In 1995, Eric’s then-attorney, Julian Bailey, had written a letter to prosecutor Debbie Lloyd, making reference to the phone records for the call. However, he did not attach them to the letter.
This was a credit card
call, and therefore there is a record of its time and place, Bailey wrote. I will make available the names, addresses and phone numbers of persons who can verify my assertions in this letter.
From the way the letter was carefully worded—“there is a record”—Cartwright suspected that Bailey had not actually seen the phone bill for himself. But, knowing that the phone records would “be something that they were going to use as a defense,” the detective called Eric’s phone company and tried to get a copy of them in June 2009. He was told, however, that they had been purged long ago.
If this phone bill had been his alibi, Cartwright joked, “Personally, I’d have it tattooed to my back.”

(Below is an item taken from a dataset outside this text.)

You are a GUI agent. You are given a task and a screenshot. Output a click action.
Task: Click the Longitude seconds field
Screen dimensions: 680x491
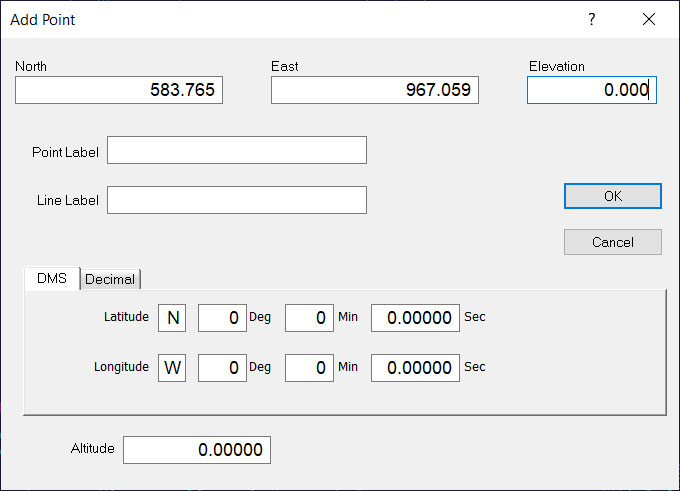click(415, 368)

With no records to support Eric’s story, Cartwright tried to verify that Eric had talked to the person he’d claimed on that alleged call.
Cartwright listened to Eric’s police interview in which he said he was paged by the bar manager, whom he mistakenly recalled as “Teresmo,” but the detective saw nothing in the file about police efforts to track this guy down.
Knowing that nightclubs were a magnet for vice activity during the 1990s, Cartwright looked through that unit’s old files for a Thunderbird bar manager by that name. He found a couple of employees whose names were close, including a Mike Tuomisto, whom he tried to locate using database searches. He didn’t have much luck, although he did find Mike’s father in the Southwest. Cartwright called and asked for Mike’s number, saying he wanted to interview him for a cold case he was investigating. The father didn’t want to give it out, but said he would forward the request to his son.
Mike Tuomisto called Cartwright from Sweden, where he was working as a commercial diver for nuclear power plants.
“Yeah, I was the bar manager. I remember Eric,” he told Cartwright, “but I wasn’t in charge of security and I wouldn’t have any reason to page a security guy.”